____ Given information
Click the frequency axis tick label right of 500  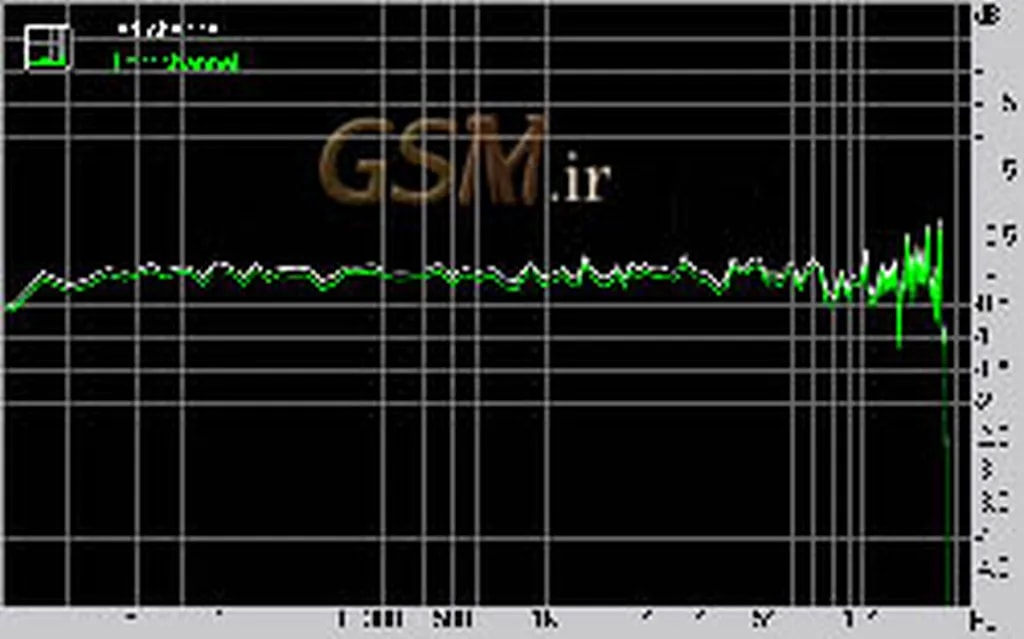pos(543,619)
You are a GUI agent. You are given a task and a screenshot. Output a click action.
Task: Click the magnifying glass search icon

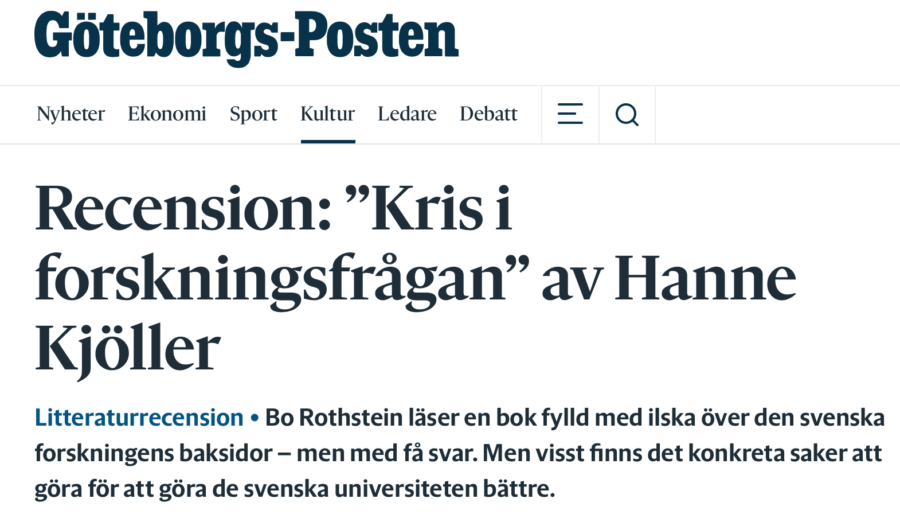[x=627, y=114]
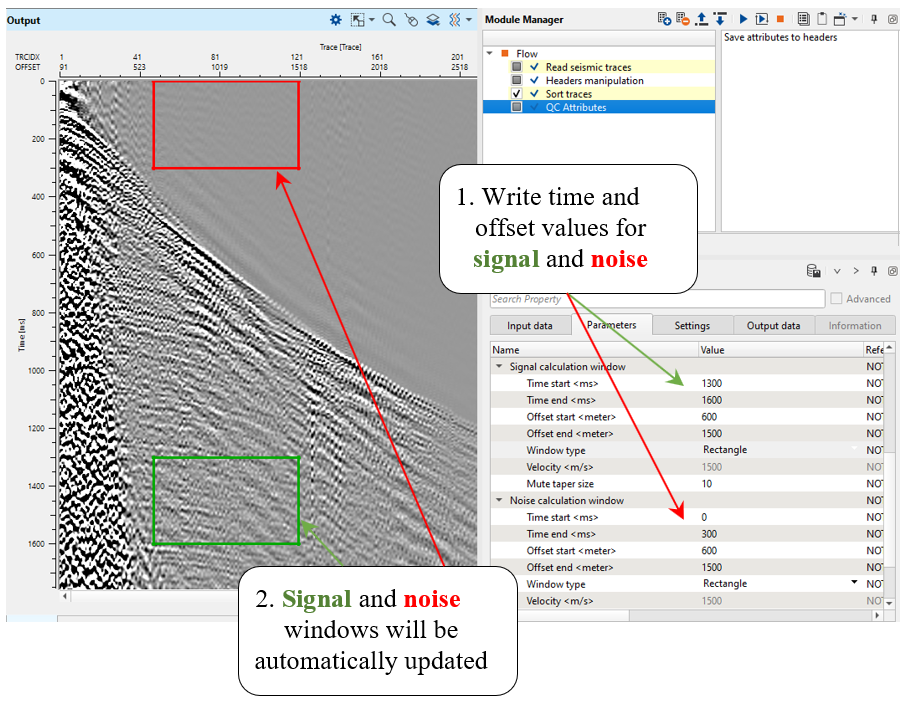Click the clipboard paste icon in Module Manager
907x702 pixels.
point(822,19)
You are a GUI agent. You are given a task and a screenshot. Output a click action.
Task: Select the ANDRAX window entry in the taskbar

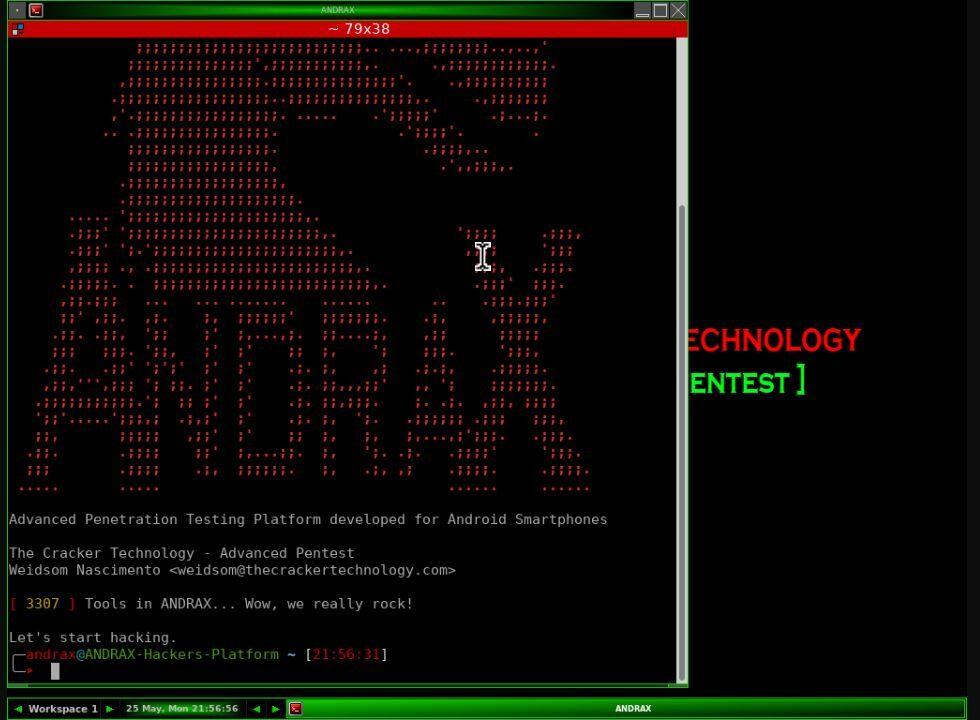coord(632,708)
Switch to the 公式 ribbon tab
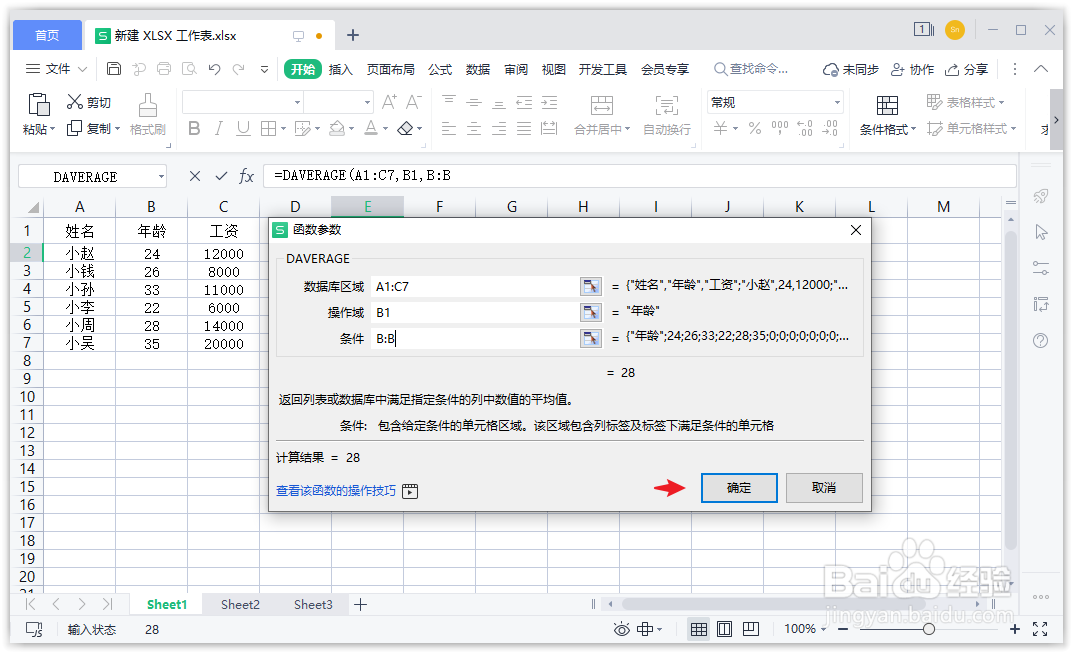The width and height of the screenshot is (1073, 653). click(440, 69)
________
• [Your assignment]
Only the lines from the line containing "Task: Select the" through the last line of the entries above should be reproduced, word for word and without pictures.

• [Exercise response]
Task: Select the ANDRAX window entry in the taskbar

coord(632,708)
Switch to the 公式 ribbon tab
The width and height of the screenshot is (1073, 653). click(440, 69)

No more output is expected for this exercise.